Много рассказывала мне бабушка долгими, скучными вечерами, когда мы остались с нею одни, о той внезапной, с первого взгляда, любви, что выпала на долю Марии Дмитриевны и Николая Макарыча. И не важно ей было, что из услышанного я понимаю, а что — нет. Сама с собой говорила. Смотрит улыбчато и скорбно куда-то в сторону и вверх, обращается к кому-то невидимому.
И говорила она, что прабабке моей было тогда семнадцать лет, и тятя ее, «гильдейный» купец Дмитрий Собакин, оптом торговавший льном и пряжей, прихворнул. А надо, «хоть плыть, да быть» — в Москву. Ехать, значится, надо, какие-то бумаги отвезти в головную столичную контору егорьевских фабрикантов, зятьев-наследников умерших один за другим братьев Хлудовых. Умереть-то Хлудовы умерли, но в Егорьевске долго еще называли их мануфактуру «Хлудовской».
Огромная Хлудовская фабрика, впоследствии названная «Вождь пролетариата», была и остается поныне в Егорьевске самой большой и красивой — с высокой башенкой, с безукоризненно правильными часами на самом верху. Бывало, остановится кто-нибудь напротив этой башни и давай подкручивать свои наручные часы — знали в народе, что Хлудовские башенные показывают время точь-в-точь.

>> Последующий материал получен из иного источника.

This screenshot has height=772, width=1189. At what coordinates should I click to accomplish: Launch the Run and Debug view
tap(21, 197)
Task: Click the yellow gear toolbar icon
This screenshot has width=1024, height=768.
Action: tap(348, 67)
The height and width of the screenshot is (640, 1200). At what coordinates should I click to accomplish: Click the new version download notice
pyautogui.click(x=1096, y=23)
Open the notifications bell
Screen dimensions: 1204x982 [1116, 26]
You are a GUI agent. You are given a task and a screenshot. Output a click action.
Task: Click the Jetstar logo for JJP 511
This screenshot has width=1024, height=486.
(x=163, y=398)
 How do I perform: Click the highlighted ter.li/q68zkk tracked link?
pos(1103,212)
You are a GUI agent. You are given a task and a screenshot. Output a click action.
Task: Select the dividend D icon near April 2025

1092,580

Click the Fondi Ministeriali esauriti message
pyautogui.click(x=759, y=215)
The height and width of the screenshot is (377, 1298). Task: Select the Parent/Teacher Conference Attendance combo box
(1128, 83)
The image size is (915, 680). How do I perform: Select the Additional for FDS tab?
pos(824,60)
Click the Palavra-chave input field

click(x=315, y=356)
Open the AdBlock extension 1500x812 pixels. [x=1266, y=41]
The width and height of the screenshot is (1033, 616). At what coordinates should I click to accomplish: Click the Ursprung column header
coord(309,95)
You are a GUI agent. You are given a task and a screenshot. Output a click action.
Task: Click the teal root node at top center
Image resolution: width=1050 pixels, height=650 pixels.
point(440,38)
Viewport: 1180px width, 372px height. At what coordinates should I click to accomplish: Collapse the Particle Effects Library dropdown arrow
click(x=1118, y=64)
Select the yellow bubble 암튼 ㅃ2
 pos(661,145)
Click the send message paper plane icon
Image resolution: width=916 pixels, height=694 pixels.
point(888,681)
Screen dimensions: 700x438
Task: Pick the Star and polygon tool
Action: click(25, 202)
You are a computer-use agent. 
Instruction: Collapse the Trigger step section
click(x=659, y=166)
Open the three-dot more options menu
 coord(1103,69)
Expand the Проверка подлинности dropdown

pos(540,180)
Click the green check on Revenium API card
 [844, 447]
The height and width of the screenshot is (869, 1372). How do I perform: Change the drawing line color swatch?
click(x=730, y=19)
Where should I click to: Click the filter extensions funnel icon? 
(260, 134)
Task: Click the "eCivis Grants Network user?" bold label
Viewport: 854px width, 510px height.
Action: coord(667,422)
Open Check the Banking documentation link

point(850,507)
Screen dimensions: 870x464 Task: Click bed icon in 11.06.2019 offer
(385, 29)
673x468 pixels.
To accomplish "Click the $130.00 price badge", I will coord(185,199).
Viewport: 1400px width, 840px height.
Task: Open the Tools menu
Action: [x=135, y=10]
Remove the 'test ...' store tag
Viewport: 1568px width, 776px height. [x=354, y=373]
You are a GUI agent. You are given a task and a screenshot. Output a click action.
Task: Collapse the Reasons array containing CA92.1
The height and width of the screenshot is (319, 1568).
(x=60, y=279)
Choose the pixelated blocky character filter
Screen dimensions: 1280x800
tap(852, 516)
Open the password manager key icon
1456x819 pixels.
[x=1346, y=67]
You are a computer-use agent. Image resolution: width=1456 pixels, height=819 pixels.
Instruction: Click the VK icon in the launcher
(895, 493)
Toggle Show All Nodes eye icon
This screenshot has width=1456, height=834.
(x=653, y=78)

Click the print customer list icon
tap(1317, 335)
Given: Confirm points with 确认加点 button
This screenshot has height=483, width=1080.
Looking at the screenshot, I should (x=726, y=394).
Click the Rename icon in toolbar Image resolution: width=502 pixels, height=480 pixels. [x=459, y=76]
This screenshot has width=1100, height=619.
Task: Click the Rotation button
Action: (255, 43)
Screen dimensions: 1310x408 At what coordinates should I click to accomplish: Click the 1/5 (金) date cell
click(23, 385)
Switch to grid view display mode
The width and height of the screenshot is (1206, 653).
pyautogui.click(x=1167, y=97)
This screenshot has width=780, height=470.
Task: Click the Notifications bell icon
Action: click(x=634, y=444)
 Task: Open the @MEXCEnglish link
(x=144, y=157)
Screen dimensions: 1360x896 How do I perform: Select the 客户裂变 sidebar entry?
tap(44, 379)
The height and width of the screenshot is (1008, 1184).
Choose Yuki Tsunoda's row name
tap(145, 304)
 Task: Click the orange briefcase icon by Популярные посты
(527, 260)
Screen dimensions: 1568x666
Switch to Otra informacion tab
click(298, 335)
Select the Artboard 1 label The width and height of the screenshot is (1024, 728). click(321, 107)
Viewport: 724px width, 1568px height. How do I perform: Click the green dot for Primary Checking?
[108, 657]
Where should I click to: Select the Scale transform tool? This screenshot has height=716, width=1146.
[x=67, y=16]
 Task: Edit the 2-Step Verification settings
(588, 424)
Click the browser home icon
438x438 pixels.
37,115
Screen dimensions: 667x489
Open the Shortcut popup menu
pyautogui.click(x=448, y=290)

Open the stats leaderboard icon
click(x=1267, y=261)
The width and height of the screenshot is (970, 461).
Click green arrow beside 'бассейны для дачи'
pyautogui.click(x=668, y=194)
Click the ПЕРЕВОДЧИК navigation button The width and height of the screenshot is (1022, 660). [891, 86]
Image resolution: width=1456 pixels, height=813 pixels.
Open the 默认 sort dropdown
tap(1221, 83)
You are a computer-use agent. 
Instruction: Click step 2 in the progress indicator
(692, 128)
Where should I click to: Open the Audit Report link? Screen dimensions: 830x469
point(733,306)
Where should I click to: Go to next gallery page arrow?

И была там баня, любимая в городе — она, слыхивал я стороной, и по сей день гонит свой пар на радость людям.
Еще на моей памяти эту фабрику называли по-старому — «Хлудовский двор». За ним — «Хлудовские казармы», добротные кирпичные дома для рабочих. Где, бишь, работаешь? — А на Хлудовском дворе. В какую баню пойти сегодня? — А пошли на Хлудовский двор, в казармы, там нынче старого истопника смена, уж он-то парку задаст! Пар поступал в облицованную кафелем парилку по трубе, и был сырым, тяжелым и непроглядным.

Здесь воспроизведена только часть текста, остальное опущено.